● **How to complete this task**
Set down the records that follow in full and without changes.

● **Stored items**
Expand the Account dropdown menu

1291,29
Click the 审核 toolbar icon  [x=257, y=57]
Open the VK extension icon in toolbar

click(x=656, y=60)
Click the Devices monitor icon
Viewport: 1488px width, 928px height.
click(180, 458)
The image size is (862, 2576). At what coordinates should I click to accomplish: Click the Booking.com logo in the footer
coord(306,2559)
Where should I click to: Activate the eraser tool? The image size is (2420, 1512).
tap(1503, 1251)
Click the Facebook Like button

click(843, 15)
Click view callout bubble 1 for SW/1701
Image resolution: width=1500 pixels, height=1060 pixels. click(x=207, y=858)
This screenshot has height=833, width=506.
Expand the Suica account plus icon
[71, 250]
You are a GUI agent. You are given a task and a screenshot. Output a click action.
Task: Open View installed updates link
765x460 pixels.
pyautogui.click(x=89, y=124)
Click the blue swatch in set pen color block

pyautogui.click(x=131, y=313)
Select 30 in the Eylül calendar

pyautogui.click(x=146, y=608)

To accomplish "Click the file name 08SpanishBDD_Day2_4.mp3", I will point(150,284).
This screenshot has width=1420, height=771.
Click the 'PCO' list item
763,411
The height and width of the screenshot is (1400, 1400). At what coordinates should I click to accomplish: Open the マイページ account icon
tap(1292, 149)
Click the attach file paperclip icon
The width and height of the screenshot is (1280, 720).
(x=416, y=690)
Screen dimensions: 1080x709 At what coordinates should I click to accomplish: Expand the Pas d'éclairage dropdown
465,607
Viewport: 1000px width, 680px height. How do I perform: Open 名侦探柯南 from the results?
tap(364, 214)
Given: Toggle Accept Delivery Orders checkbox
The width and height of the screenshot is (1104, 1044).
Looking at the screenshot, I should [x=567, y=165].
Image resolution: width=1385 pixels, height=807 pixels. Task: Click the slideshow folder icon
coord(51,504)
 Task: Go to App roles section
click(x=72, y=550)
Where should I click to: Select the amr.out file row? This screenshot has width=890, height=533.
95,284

● **Solution to this problem**
Expand the Account dropdown menu

1291,29
Click the 审核 toolbar icon  [x=257, y=57]
Open the VK extension icon in toolbar

click(x=656, y=60)
Click the Devices monitor icon
Viewport: 1488px width, 928px height.
click(180, 458)
The image size is (862, 2576). At what coordinates should I click to accomplish: Click the Booking.com logo in the footer
coord(306,2559)
Where should I click to: Activate the eraser tool? The image size is (2420, 1512).
tap(1503, 1251)
Click the Facebook Like button

click(843, 15)
Click view callout bubble 1 for SW/1701
Image resolution: width=1500 pixels, height=1060 pixels. click(x=207, y=858)
This screenshot has height=833, width=506.
Expand the Suica account plus icon
[71, 250]
You are a GUI agent. You are given a task and a screenshot. Output a click action.
Task: Open View installed updates link
765x460 pixels.
pyautogui.click(x=89, y=124)
Click the blue swatch in set pen color block

pyautogui.click(x=131, y=313)
Select 30 in the Eylül calendar

pyautogui.click(x=146, y=608)

To accomplish "Click the file name 08SpanishBDD_Day2_4.mp3", I will point(150,284).
This screenshot has width=1420, height=771.
Click the 'PCO' list item
763,411
The height and width of the screenshot is (1400, 1400). At what coordinates should I click to accomplish: Open the マイページ account icon
tap(1292, 149)
Click the attach file paperclip icon
The width and height of the screenshot is (1280, 720).
(x=416, y=690)
Screen dimensions: 1080x709 At what coordinates should I click to accomplish: Expand the Pas d'éclairage dropdown
465,607
Viewport: 1000px width, 680px height. How do I perform: Open 名侦探柯南 from the results?
tap(364, 214)
Given: Toggle Accept Delivery Orders checkbox
The width and height of the screenshot is (1104, 1044).
Looking at the screenshot, I should [x=567, y=165].
Image resolution: width=1385 pixels, height=807 pixels. Task: Click the slideshow folder icon
coord(51,504)
 Task: Go to App roles section
click(x=72, y=550)
Where should I click to: Select the amr.out file row? This screenshot has width=890, height=533.
95,284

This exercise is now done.